**Exercise goal:**
Return only those lines of the material that contain "item".

**Study material:**
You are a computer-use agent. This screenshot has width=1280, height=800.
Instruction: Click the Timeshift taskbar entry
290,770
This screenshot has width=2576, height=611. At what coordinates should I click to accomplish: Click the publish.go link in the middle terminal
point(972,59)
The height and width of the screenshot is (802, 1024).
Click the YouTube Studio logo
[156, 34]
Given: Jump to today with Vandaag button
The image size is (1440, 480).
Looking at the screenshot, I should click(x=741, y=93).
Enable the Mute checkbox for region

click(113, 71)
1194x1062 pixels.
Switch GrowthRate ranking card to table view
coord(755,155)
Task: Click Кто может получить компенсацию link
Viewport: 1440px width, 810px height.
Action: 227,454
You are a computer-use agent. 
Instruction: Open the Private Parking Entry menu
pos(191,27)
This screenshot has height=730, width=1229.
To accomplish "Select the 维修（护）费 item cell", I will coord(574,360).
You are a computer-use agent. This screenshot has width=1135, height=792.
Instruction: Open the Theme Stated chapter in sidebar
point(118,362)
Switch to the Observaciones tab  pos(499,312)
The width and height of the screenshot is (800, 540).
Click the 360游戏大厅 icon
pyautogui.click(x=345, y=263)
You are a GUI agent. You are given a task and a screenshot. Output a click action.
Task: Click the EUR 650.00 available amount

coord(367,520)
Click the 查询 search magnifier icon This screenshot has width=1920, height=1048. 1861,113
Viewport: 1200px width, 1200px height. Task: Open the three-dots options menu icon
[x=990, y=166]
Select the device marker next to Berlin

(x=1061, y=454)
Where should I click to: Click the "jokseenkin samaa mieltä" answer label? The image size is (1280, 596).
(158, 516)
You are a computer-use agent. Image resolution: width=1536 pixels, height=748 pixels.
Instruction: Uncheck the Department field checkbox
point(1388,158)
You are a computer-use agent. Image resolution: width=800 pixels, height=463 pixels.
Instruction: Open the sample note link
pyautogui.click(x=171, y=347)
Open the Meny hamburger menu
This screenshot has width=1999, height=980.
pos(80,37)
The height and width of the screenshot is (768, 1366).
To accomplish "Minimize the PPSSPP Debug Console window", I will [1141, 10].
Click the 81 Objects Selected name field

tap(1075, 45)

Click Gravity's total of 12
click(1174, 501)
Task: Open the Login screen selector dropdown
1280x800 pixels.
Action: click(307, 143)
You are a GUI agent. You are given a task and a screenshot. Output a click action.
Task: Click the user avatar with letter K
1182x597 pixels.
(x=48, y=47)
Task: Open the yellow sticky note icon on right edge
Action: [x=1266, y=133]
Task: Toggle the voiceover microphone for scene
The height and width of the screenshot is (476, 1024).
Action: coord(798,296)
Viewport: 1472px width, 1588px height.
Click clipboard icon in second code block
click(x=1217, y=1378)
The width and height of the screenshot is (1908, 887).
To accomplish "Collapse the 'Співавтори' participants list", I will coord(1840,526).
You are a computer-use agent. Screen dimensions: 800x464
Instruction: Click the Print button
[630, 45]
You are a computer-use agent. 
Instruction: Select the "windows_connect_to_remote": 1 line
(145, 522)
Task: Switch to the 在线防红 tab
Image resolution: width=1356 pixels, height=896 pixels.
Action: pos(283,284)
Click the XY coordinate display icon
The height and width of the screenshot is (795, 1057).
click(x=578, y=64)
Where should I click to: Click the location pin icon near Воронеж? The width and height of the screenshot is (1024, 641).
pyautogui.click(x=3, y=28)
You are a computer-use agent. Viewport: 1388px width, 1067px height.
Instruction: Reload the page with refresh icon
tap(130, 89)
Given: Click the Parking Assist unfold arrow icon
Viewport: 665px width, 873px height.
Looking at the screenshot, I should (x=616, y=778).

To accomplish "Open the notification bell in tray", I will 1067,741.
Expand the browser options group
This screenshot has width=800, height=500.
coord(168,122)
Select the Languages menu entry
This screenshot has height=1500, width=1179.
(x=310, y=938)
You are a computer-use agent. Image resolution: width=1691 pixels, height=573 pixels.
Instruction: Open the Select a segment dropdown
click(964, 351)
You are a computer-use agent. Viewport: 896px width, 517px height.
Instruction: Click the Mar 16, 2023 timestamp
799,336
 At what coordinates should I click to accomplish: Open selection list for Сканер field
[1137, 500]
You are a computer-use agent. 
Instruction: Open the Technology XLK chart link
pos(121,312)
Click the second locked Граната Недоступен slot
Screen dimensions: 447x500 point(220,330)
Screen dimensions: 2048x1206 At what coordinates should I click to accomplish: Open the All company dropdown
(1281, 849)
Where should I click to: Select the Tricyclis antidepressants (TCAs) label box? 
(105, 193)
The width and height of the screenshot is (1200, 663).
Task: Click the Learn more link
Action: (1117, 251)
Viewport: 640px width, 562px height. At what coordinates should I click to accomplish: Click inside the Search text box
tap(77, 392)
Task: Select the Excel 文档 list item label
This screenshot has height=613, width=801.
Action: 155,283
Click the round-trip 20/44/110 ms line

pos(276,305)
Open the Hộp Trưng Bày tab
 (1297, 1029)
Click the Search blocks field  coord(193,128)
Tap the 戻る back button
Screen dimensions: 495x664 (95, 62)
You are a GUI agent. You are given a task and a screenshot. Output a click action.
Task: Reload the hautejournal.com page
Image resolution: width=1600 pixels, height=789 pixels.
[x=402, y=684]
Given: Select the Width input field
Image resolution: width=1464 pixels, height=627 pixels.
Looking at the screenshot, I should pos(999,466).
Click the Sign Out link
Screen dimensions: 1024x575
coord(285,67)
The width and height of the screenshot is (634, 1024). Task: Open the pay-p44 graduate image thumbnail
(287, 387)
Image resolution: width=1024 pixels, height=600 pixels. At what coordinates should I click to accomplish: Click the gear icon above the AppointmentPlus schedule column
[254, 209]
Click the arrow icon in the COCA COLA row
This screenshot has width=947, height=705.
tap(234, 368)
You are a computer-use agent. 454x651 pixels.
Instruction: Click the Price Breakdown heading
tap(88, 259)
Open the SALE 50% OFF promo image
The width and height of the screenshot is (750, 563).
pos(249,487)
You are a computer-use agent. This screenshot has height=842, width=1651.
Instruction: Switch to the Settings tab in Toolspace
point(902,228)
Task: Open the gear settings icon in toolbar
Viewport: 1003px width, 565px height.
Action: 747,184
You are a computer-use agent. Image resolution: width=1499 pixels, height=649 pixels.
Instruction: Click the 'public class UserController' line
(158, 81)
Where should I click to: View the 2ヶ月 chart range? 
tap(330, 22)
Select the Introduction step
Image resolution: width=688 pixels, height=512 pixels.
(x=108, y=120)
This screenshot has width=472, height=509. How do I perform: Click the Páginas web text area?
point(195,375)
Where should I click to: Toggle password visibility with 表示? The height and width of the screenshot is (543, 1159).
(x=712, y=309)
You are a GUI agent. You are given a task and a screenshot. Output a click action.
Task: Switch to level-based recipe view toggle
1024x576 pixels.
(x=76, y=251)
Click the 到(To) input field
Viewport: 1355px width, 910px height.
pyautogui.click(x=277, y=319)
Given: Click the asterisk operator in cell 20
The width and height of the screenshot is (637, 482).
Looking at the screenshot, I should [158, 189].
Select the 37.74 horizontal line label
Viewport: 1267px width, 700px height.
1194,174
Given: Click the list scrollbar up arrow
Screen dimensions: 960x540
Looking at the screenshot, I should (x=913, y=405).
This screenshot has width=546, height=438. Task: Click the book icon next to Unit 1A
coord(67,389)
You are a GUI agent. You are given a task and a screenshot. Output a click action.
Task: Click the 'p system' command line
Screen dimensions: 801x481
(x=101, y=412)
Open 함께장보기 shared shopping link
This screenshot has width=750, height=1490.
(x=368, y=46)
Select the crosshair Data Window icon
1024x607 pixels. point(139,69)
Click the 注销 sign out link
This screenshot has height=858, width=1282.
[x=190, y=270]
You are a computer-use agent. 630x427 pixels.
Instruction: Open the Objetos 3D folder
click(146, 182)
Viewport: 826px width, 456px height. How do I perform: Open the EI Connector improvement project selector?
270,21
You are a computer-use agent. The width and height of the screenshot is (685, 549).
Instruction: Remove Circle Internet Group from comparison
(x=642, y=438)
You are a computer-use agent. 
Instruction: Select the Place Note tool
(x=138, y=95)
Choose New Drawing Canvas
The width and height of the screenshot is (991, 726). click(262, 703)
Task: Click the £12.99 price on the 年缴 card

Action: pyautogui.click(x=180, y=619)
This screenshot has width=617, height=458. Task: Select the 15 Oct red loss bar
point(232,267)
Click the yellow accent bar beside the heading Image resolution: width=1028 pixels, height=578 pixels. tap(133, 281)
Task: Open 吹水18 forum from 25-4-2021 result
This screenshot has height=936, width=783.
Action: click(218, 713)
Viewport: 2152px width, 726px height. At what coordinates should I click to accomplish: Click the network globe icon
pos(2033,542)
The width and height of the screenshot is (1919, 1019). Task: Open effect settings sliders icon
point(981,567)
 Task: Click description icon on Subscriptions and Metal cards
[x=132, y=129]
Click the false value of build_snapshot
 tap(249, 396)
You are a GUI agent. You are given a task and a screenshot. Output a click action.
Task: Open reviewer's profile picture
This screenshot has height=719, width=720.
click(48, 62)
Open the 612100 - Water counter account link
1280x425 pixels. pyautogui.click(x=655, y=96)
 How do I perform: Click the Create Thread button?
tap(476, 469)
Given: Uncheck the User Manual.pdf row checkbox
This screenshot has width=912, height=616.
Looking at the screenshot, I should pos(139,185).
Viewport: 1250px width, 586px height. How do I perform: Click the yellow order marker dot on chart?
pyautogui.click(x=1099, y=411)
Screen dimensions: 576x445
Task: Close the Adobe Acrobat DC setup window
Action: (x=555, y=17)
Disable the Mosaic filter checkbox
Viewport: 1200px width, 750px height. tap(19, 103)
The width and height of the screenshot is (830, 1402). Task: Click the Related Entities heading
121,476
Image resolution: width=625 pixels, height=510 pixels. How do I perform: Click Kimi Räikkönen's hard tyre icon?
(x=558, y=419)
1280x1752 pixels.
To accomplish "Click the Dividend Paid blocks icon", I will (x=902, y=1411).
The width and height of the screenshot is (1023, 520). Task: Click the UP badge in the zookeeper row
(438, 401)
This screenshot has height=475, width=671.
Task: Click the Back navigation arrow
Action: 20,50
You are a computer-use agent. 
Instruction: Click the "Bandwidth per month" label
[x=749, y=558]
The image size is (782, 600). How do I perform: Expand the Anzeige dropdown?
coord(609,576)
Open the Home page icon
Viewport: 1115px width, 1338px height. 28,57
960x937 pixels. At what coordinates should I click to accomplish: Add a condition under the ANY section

**Your response:**
To accomplish "Select the 维修（护）费 item cell", I will coord(574,360).
Task: Select the Excel 文档 list item label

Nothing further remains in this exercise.